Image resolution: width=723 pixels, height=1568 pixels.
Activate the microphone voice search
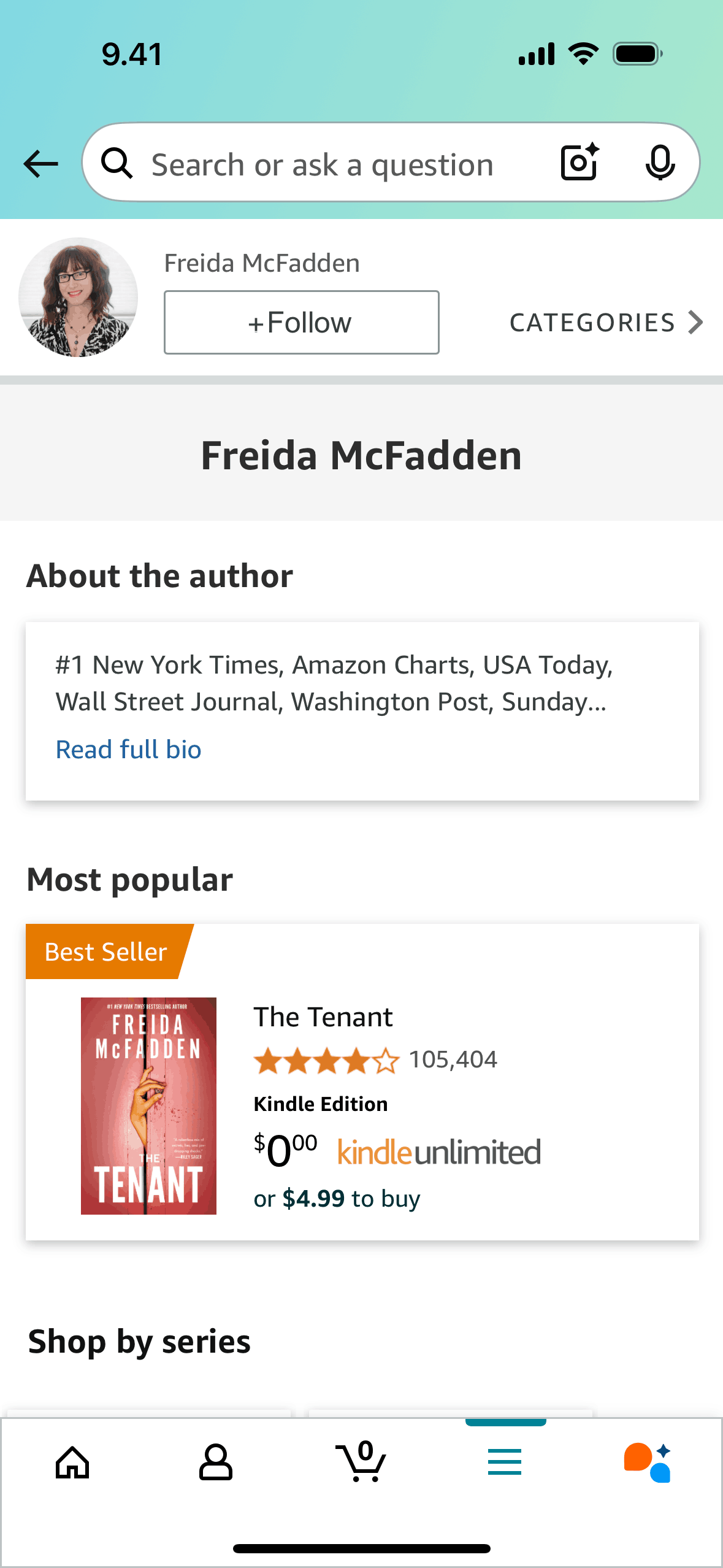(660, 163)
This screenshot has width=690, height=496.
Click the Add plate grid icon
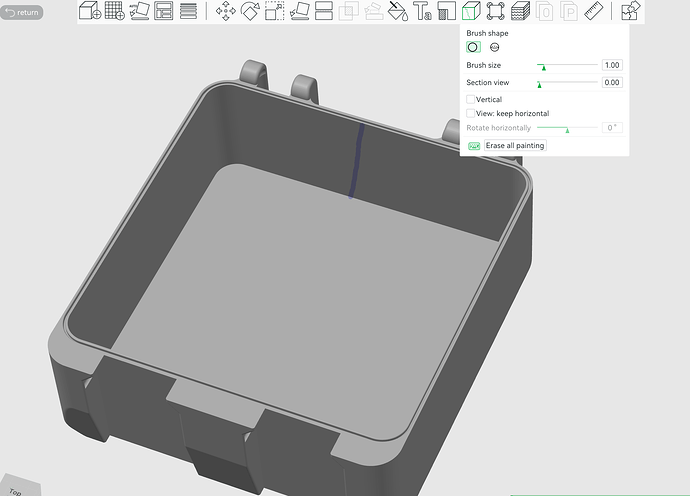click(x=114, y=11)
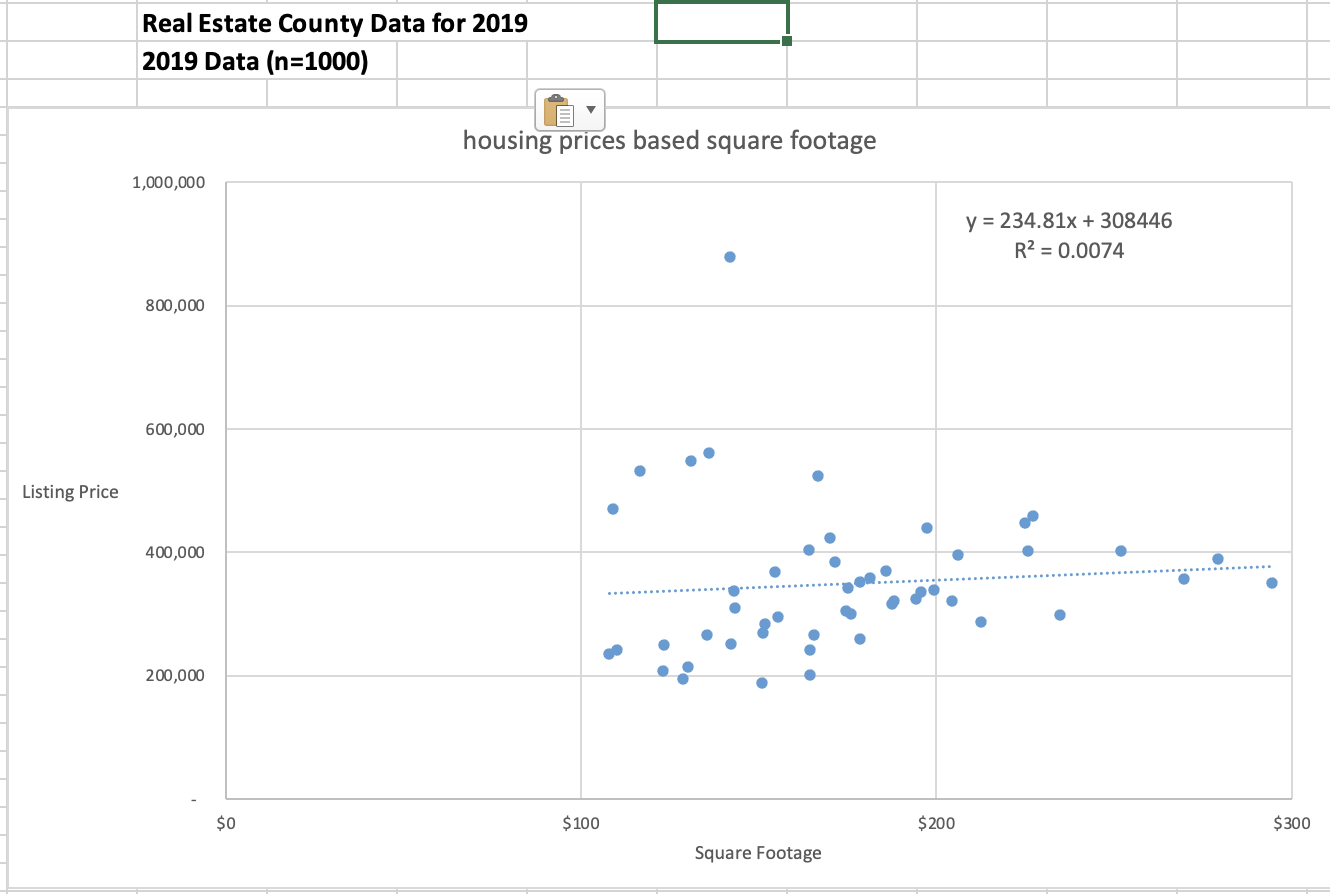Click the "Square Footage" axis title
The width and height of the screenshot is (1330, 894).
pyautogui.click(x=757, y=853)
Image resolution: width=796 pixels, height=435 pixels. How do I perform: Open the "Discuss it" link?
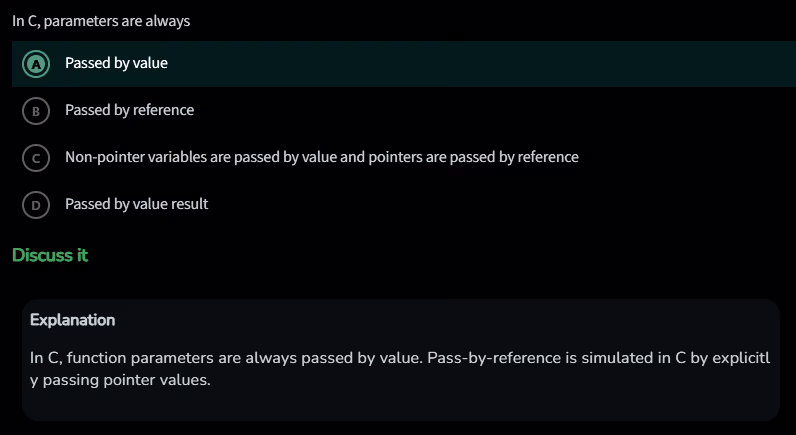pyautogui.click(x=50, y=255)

◇ ◇ ◇ ◇ ◇ ◇ ◇

◆ Task
Do not copy pictures. Restate exactly the lines from the one containing "Click the Add plate grid icon" through the last line of the records.

◆ Answer to the exercise
Click the Add plate grid icon
click(x=114, y=11)
Click the "Square Footage" axis title
The width and height of the screenshot is (1330, 894).
pyautogui.click(x=757, y=853)
Image resolution: width=796 pixels, height=435 pixels. How do I perform: Open the "Discuss it" link?
pyautogui.click(x=50, y=255)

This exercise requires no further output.